Está de vacaciones en Barcelona. Tiene ocho años, el pelo erizado en hebras castañas que convidan a la caricia, y la cara redonda y sonriente de un querubín bronceado. Tiene la curiosidad del mundo entero, la energía de un batallón de hormigas atómicas y todas las señas de que vino al mundo con la gracia innata de un conquistador. Desde que llegó de Bogotá —hace mes y medio— quiere saber todo, ver todo, tocar todo y opinar sobre todo. Y quiere saber, Sebastián quiere saber, quién es el hombre de la portada del libro que está sobre la mesa.

—Es Julio Cortázar. El gran cronopio.

—Crono… ¿qué? ¿Eso que usa la gente cuando corre?

—Cro-no-pio. No cronómetro.

—¿Y qué es eso?

—Pues… A veces, los cronopios pueden ser como tú, como yo, como cualquier persona, pero eso sí, hay una cosa que no son: los cronopios no son comunes. El truco consiste en estar atento a las señales. Algunos son de color verde.

—¿¡Verdes!?

—Totalmente. El primer encuentro de Cortázar con los cronopios sucedió durante el descanso de un concierto, en un teatro de París. Cortázar empezó a ver que aparecían unos globos verdes que flotaban en el aire. Aquellos globos tenían orejas. Y flotaban y flotaban, ingrávidos, como burbujas. Eran tan simpáticos y divertidos que Cortázar pensó: tengo que ponerles un nombre. Entonces los llamó cronopios, y los invitó a participar en sus juegos.

§ SECCIÓN DE DATOS
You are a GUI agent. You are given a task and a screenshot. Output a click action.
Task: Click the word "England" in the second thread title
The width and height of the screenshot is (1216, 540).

§ CONSIGNAS DEL EJERCICIO
[1] Responde según el texto sobre los cronopios:
(a) ¿Cuántos años tiene Sebastián?
(b) ¿De qué ciudad llegó a Barcelona?
(c) ¿Dónde ocurrió el primer encuentro de Cortázar con los cronopios?
[2] Repite sin cambios el fragmento del texto sobre los cronopios que abre con las palabras "Está de vacaciones" y cierra con "sobre la mesa.".
[3] Continúa el relato sobre Sebastián y los cronopios desde el punto en que se detiene.
Los datos no hacen falta para nada de lo que se pide.

§ RESULTADOS EN ORDEN
[1]
(a) Ocho años.
(b) De Bogotá.
(c) En un teatro de París, durante el descanso de un concierto.

[2]
Está de vacaciones en Barcelona. Tiene ocho años, el pelo erizado en hebras castañas que convidan a la caricia, y la cara redonda y sonriente de un querubín bronceado. Tiene la curiosidad del mundo entero, la energía de un batallón de hormigas atómicas y todas las señas de que vino al mundo con la gracia innata de un conquistador. Desde que llegó de Bogotá —hace mes y medio— quiere saber todo, ver todo, tocar todo y opinar sobre todo. Y quiere saber, Sebastián quiere saber, quién es el hombre de la portada del libro que está sobre la mesa.

[3]
—¿Y qué le dijeron?

—¿Quiénes? ¿Los cronopios?

—Sí, los cronopios. ¿Qué le dijeron a Cortázar?

—Los cronopios dijeron que sí. Porque un cronopio jamás rechaza una invitación al juego. Para ellos, el juego es una cuestión de honor y una cosa muy seria. Puede que jugar sea la cosa más seria en la vida de un cronopio.

Después, para acompañar a los cronopios en sus aventuras, Cortázar inventó las esperanzas y los famas.

—Y esos, ¿cómo son?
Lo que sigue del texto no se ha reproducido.